### EXERCISE TEXT
• • • • •
I dream of a future that uses renewable energy and focuses on the needs of human beings. For a long time now, I’ve been searching for a way to state this dream in a simple, straightforward sentence. Finally, at long last, I think I’ve found it in this phrase: A renewable human future.
My heart pounds with excitement to realise that loads of other people are coming to the same dream, at the same time. For decades, so many of us have been disheartened and then outright enraged by the technofascist push toward generative AI with no regard for the cost to humanity through lost jobs and the deliberate destruction of the environment.
It’s easy to be pissed and hard to know where to start to fight back with something like this. Climate change is the key existential threat of our lifetime, as our planet is heating up and the oceans are boiling, but the elected leaders in charge of these regulations have caved to billionaire pressure and rolled back so many environmental protections.
So we despair and recycle and do what we can in our small corners of influence, while the only planet we have to live on falls apart around us due to greed and stupid decisions. But then came the data centre construction, and now it seems we’ve got a physical enemy to focus on. I can feel the uniting hatred for the billions of dollars being spent on these abhorrent and destructive buildings around the world, and I think it’s finally bringing us together.
In Canada, where I live, our Prime Minister Mark Carney made a big announcement on June 4th called AI for All. The outcry on Bluesky was swift and immediate. Canadians like me who loathe AI and want zero investment in it. CBC followed up with a story about how public trust in Canada is among the lowest in the world for AI and the companies who provide it.
Trust should be low when the product fucking sucks. Canadians are smart in this area. It’s enraging that our elected leaders are so out of touch when it comes to announcing this strategy for AI as though Canadian citizens will embrace this awful tech with open arms. Data centres use a shitload of water and electricity. They are loud and damaging to the earth. No one wants a data centre built near them. I don’t want them built at all.
• • • • •
### RECORDS SUPPLIED
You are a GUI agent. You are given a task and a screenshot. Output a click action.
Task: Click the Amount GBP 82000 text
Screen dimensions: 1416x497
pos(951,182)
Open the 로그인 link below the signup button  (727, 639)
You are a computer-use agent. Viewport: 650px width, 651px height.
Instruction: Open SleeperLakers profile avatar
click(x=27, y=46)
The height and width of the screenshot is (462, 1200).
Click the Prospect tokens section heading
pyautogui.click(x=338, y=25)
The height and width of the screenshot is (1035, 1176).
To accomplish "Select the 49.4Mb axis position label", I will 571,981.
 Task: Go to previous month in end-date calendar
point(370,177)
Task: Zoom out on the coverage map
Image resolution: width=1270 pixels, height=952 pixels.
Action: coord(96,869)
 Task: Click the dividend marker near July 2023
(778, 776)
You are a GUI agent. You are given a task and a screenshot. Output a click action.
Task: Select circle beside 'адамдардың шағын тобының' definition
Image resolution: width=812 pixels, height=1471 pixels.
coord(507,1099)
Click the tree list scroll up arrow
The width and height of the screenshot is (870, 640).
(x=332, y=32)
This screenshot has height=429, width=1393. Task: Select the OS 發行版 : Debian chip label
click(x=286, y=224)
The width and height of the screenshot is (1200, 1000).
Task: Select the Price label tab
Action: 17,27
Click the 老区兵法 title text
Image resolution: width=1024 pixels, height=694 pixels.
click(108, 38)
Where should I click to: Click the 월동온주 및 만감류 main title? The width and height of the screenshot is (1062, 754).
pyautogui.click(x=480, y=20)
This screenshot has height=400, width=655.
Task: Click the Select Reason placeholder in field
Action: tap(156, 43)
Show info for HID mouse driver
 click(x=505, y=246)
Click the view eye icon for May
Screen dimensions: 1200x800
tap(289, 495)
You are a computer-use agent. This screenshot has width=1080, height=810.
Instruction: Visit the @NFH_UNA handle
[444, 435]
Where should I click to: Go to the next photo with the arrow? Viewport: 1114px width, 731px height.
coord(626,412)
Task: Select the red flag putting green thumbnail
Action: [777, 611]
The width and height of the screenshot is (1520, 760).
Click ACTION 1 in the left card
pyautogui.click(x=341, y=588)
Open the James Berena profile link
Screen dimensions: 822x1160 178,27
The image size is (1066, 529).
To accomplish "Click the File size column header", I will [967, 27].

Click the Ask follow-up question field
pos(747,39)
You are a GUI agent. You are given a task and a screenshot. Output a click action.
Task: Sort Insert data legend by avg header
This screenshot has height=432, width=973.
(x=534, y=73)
• • • • •
### WHAT YOU WILL DO
(a) According to the renewable-future essay, why does the writer believe that data centre construction is bringing people together? Answer in one to three sentences.
(b) State whether each statement agrees with the renewable-future essay. Answer yes or no, and quote the deciding words.
(i) The writer lives in Canada.
(ii) Mark Carney announced AI for All on June 4th.
(iii) The writer would accept data centres if they were built away from people's homes.
The listing has no role in this exercise.

### SOLUTIONS PER TASK
(a) The writer says that data centre construction provides "a physical enemy to focus on." The writer senses a shared hatred of the billions of dollars spent on these buildings around the world and believes that this hatred is uniting people.

(b)
(i) Yes: "In Canada, where I live"
(ii) Yes: "our Prime Minister Mark Carney made a big announcement on June 4th called AI for All"
(iii) No: "I don’t want them built at all."